TASK REQUIREMENTS: According to the bug report below, why does the whitespace drawing problem show up without changing any editor settings? Answer in one to three sentences.

TEXT:
- Opening Delimiter -
Some Eclipse Foundation services are deprecated, or will be soon. Please ensure you've read this important communication.

Bug 165640

Summary: [painting] GC.drawString draws 1 pixel too high compared to StyledText
Product: [Eclipse Project] Platform Reporter: Dani Megert <daniel_megert>
Component: TextAssignee: Dani Megert <daniel_megert>
Status: RESOLVED FIXED QA Contact:
Severity: normal    
Priority: P3 CC: aleherb+eclipse, eclipse.felipe, snorthov
Version: 3.3   
Target Milestone: 3.3 M4   
Hardware: PC   
OS: Windows XP   
Whiteboard:
Attachments:
Description Flags
SWT snippet showing the bug none

Description Dani Megert CLA 2006-11-23 05:14:12 EST
N20061123-0010 and newer

We added a new feature to the editor that draws whitespace characters using a painter. To enable it either bind a key binding to the 'Show Whitespace Characters' command or do this:
1. Window > Customize perspective
2. click on the 'Commands' tab
3. check 'Editor Presentation'
4. click 'OK'
5. while a text editor is open click the pilcrow sign in the tool bar

==> out of the box 'Courier New Regular 10pt' is used as editor font and exactly that font exhibits the problem: the whitespace signs are drawn too high. This happens on Linux-GTK and WindowsXP.
- Closing Delimiter -
DATA SHOWN:
- Opening Delimiter -
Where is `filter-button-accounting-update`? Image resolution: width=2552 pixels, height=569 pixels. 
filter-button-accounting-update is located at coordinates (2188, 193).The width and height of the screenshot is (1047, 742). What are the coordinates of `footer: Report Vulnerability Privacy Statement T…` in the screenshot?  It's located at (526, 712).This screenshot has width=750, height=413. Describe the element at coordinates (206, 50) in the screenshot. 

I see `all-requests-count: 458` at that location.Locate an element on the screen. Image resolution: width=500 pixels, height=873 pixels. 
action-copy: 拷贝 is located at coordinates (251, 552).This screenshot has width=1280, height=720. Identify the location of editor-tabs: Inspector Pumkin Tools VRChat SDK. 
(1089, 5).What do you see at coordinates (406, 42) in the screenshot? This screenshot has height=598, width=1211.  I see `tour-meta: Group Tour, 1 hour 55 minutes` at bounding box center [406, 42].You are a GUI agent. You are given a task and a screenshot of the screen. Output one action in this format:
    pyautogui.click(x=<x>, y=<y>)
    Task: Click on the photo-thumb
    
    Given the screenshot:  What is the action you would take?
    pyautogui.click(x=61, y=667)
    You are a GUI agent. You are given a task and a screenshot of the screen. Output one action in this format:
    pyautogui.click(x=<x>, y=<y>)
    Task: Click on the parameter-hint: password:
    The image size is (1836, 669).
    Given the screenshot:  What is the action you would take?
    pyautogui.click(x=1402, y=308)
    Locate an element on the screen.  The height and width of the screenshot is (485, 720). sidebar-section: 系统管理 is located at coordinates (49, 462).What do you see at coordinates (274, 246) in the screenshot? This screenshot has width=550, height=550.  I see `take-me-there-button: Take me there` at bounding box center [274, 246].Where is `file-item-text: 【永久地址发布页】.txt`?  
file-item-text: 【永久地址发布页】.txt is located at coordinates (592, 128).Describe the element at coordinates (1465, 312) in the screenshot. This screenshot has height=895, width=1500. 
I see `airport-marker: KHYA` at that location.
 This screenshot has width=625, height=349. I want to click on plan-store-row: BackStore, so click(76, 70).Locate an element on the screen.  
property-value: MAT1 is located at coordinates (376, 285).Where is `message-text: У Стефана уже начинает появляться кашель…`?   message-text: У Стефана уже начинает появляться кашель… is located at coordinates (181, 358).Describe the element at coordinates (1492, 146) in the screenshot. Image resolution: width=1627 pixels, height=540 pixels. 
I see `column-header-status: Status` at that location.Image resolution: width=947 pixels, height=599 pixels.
- Closing Delimiter -
WORKED SOLUTION: By default, the editor uses Courier New Regular 10pt, and that font exhibits the problem: the whitespace signs are drawn too high. This happens on Linux-GTK and Windows XP.